The Gospel according to Matthew uses much of Mark’s version of Jesus’ prayer in Gethsemane. One of the most notable differences is the way Jesus refers to the cup from which he is about to drink.
According to Mark in the NRSV translation, Jesus says, “…remove this cup from me…” whereas in Matthew, Jesus says, “…let this cup pass from me…”
(In the NIV translation, it is, “Take this cup from me” in Mark and “…may this cup be taken from me…” in Matthew.)
In Mark it is a direct request, while in Matthew the request is in a passive voice. So what’s the difference?
Mark cuts right to the chase – Jesus asks God to act so that he will not have to go through what lies ahead of him. It would be like wanting to break up with someone and knowing that the other person also wants to break up, but hoping that they would break up with you first so that you won’t have to be the bad guy/gal.
Matthew nuances it a little bit – Jesus asks that he might not have to experience what lies ahead, but stops short of asking God directly to intervene. That would be more like wanting to break up with someone, but the other person doesn’t want to, so if you don’t do it yourself the two of you will just stay together.

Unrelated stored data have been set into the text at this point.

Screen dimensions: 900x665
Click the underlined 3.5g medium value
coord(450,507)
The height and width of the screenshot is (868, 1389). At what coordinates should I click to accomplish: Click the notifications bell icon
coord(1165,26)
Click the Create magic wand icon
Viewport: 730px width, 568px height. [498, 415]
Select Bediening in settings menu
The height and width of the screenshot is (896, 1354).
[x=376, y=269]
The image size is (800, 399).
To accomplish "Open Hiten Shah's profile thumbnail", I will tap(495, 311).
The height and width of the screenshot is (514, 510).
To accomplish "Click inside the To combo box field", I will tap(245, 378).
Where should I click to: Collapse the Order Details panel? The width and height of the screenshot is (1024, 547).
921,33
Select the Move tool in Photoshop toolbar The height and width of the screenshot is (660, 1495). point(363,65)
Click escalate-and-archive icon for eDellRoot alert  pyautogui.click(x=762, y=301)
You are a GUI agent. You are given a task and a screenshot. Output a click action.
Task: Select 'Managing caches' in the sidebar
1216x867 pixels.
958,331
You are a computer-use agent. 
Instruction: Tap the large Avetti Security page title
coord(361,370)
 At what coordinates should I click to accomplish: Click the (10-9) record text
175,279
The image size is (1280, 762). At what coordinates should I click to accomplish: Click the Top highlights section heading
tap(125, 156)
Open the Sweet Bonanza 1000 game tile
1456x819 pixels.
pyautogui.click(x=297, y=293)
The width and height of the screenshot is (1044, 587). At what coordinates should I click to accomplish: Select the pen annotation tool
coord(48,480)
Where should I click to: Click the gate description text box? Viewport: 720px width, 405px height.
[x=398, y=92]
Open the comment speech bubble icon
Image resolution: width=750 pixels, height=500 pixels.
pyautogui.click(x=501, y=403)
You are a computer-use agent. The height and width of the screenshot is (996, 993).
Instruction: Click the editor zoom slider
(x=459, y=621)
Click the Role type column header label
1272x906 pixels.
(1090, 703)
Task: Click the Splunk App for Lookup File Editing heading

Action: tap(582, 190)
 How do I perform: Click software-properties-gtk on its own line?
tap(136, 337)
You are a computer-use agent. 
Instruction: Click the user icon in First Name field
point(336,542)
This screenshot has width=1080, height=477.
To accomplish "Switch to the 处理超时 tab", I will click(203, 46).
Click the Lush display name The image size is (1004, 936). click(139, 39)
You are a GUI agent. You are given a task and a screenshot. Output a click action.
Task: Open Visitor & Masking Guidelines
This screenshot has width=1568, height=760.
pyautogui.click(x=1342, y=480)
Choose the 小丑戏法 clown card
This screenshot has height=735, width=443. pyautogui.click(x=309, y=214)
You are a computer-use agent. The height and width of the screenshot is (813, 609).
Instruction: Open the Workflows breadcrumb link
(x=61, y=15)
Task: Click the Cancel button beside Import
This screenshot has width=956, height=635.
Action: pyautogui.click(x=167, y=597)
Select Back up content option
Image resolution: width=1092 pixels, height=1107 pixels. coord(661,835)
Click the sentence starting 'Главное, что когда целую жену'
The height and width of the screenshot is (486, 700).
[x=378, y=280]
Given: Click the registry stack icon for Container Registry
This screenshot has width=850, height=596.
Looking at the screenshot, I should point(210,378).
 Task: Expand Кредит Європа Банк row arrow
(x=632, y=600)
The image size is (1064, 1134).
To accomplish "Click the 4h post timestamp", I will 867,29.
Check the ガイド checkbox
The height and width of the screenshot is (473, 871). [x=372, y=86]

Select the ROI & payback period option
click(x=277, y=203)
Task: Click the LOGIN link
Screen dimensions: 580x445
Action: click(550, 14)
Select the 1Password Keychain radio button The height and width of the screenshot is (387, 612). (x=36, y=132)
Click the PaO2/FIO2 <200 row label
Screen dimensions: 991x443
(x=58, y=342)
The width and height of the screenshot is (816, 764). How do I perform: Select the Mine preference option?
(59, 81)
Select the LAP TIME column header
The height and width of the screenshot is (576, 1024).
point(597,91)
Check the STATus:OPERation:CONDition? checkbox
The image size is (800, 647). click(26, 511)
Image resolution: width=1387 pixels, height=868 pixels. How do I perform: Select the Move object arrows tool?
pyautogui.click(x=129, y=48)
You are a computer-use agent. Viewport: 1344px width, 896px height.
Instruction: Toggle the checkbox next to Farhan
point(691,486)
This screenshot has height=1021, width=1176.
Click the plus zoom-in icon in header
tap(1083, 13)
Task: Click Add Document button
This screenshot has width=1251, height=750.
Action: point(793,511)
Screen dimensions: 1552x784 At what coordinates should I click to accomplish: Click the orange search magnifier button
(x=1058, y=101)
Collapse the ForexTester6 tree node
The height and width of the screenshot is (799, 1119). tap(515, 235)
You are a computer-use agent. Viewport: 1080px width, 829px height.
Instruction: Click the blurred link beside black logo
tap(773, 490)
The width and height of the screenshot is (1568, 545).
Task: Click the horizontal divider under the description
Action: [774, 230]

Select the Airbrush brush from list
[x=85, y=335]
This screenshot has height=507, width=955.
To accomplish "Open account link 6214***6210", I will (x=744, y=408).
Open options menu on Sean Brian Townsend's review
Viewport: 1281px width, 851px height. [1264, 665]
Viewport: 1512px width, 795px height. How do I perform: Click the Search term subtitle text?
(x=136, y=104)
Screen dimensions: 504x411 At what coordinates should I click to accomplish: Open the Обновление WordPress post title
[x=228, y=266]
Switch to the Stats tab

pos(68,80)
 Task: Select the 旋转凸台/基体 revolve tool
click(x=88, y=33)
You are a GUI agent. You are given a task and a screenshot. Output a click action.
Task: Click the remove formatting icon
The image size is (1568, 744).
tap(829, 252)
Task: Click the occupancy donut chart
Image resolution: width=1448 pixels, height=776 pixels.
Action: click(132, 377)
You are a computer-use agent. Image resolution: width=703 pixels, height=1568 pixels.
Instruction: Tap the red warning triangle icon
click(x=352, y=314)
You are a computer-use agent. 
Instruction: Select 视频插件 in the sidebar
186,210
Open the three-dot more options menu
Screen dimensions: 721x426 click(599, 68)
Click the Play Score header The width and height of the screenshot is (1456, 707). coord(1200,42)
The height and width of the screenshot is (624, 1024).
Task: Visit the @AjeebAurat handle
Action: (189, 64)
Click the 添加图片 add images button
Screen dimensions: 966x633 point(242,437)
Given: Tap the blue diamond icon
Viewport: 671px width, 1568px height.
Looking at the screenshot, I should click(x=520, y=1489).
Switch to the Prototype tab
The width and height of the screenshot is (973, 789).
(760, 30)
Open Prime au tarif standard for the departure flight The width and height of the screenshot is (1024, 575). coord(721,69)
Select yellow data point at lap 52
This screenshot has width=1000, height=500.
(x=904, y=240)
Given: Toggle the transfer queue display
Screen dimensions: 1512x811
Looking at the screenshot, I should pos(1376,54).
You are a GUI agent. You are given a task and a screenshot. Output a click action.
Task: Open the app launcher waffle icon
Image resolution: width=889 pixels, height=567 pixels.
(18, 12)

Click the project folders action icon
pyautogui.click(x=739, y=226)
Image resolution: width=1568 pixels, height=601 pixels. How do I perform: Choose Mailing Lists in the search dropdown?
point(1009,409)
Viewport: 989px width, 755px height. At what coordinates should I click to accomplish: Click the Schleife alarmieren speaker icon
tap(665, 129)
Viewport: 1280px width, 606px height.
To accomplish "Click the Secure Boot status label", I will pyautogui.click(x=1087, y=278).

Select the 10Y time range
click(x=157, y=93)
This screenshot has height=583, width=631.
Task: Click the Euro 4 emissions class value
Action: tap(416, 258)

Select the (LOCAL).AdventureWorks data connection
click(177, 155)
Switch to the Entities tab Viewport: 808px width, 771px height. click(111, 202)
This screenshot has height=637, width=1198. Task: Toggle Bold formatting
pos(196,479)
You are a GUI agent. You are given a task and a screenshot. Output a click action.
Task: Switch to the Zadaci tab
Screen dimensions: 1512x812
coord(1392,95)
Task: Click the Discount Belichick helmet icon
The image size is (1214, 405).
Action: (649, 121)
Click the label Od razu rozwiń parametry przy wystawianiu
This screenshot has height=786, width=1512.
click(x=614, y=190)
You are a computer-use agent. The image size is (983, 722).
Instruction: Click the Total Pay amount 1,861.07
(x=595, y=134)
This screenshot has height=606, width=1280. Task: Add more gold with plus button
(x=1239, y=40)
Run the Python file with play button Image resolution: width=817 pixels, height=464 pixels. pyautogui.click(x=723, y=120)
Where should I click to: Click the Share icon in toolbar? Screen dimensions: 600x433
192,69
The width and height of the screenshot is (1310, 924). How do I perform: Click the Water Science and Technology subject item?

It leads me to understand the crucifixion as a choice Jesus is making, and if he doesn’t actually pick up the cup himself, it will just remain on the table un-drunk. I’m not wanting to split any Christological hairs here, but in Mark it feels like the crucifixion is inevitable unless God acts to prevent it, whereas in Matthew Jesus chooses crucifixion for himself. Therefore, in Mark if Jesus just stays in the garden, it would still lead to crucifixion; in Matthew the consequence of inaction on Jesus’ part means there would be no crucifixion at all.
It may be a subtle thing that I am making too much of, but I prefer the way it reads in Matthew to Mark’s version. It means something more to me if I can think of Jesus’ crucifixion as something he chose rather than something inevitable. “No one has greater love than this, to lay down one’s life for one’s friends.” It makes a difference to me that Jesus laid down his life for us, rather than having it taken away.
And then, when Jesus finishes his prayer with, “…yet not what I want, but what you want,” it means two different things: in Mark it seems to imply, “I don’t want to, but I’ll go along with what you are making me do.” In Matthew, however, it feels more like, “What I might want to do is not as important as what you want, so I choose your way.”
This distinction makes a big difference in thinking about suffering. The suffering of Jesus is not something inflicted on a powerless victim, as if he was just a prop in the drama of the crucifixion. His suffering is something he chooses to experience on behalf of another, namely, us.
That’s what makes it possible for us to condemn the violence of, for example, domestic abuse or poverty or prejudice (gasp - sounds like social justice to me), flat-out not including such suffering in the kind of suffering the New Testament seems to affirm so often (i.e. Romans 5: suffering > endurance > character > hope). This "Christian" suffering is chosen, and is for the sake of someone else, to make another person’s life better somehow.
The cup of the crucifixion sat on the table in front of Jesus. He asked that it disappear, if possible, so that he would not have to drink it. But it didn’t – and he did. He chose it, picked it up on his own, and drank it – to make our lives better somehow.